サウジアラビアにおける段階的な生産立ち上げ
Bloomberg社の報道によると、Lucid社はサウジアラビア西部のキング・アブドゥッラー経済都市(KAEC)に建設中の新工場において、生産体制を段階的に強化していく計画です。当初は、部品を輸入して組み立てる形態から開始し、2026年末までには、プレスや溶接、塗装といった工程を含む、本格的な一貫生産体制へと移行することを目指しています。これは、製造業の基盤が十分に確立されていない地域で新規工場を立ち上げる際の、リスクを管理しながら品質と生産性を確保するための、現実的かつ堅実なアプローチと言えます。日本企業が海外拠点を立ち上げる際にも、いわゆるノックダウン生産(CKD/SKD)から始め、徐々に現地調達率や内製化率を高めていく手法が広く用いられてきました。
国家戦略「サウジ・ビジョン2030」との連動
今回のLucid社の動きは、単独の企業戦略というよりも、サウジアラビアの国家戦略と深く連動している点が特徴です。同国は、石油依存型経済からの脱却を目指す長期計画「サウジ・ビジョン2030」を掲げ、国内の製造業育成を重要な柱の一つに据えています。輸入製品への依存度を下げ、自国を中東地域における製造業のハブとすることを目指しており、その一環として外資企業の誘致に積極的です。

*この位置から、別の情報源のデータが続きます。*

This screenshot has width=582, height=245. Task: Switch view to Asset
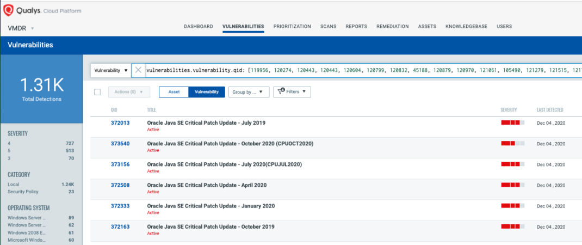174,92
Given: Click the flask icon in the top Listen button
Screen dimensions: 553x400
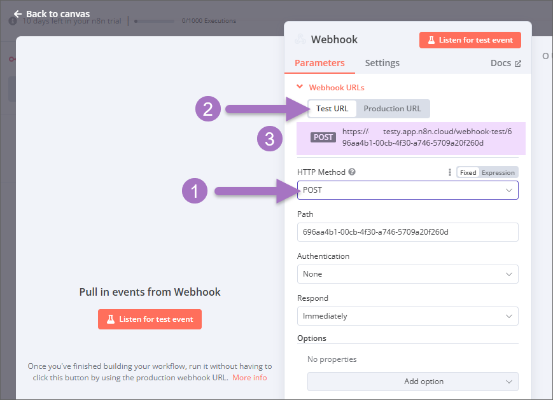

特に、同国の政府系ファンドであるパブリック・インベストメント・ファンド(PIF)がLucid社の主要株主であることは、このプロジェクトが国家的な後押しを受けていることを強く示唆しています。潤沢なオイルマネーを背景に、次世代産業であるEV生産拠点を国内に確立しようという強い意志がうかがえます。
グローバル生産拠点の新たな選択肢
これまで、自動車産業の生産拠点は、北米、欧州、日本、中国、東南アジアといった地域に集中してきました。しかし、今回の事例は、地政学的な変化や国家レベルの産業政策によって、中東のような新しい地域がグローバルな生産ネットワークの重要な拠点となりうる可能性を示しています。豊富な資金力と政府の強力なコミットメントがあれば、インフラやサプライチェーンが未整備の地域であっても、短期間で大規模な生産拠点を構築できるという前例になるかもしれません。これは、既存の自動車メーカーや部品サプライヤーにとっても、将来のグローバル戦略を検討する上で無視できない動きと言えるでしょう。
日本の製造業への示唆
今回のLucid社の計画から、日本の製造業関係者が得るべき示唆を以下に整理します。
1. 国家戦略と一体化したサプライチェーンの構築
一企業のグローバル戦略は、進出先の国の産業政策や投資動向と切り離しては考えられません。特に、政府系ファンドなどが深く関与するプロジェクトでは、通常のビジネス慣行を超えたスピード感や規模で物事が進む可能性があります。自社の海外展開を検討する際には、こうしたマクロな視点を持つことが不可欠です。
2. 新規海外拠点立ち上げにおける現実的なアプローチ
Lucid社が採用する「組み立てから一貫生産へ」という段階的な立ち上げ計画は、海外での工場運営における王道とも言える手法です。現地での人材育成、サプライヤー網の構築、品質管理体制の確立には時間を要します。初期段階ではリスクを最小限に抑え、事業の進捗に合わせて投資を拡大していくアプローチは、再現性が高く、多くの企業にとって参考になるはずです。
3. グローバル生産体制の多角化と新たな候補地
米中対立や地政学リスクの高まりを受け、多くの企業がサプライチェーンの見直しを迫られています。今回のサウジアラビアの事例は、これまで主要な生産拠点と見なされてこなかった地域が、国家の強い後押しによって有力な選択肢となりうることを示しています。固定観念にとらわれず、世界の産業政策の動向を注視し、生産拠点の多角化を検討していく必要があります。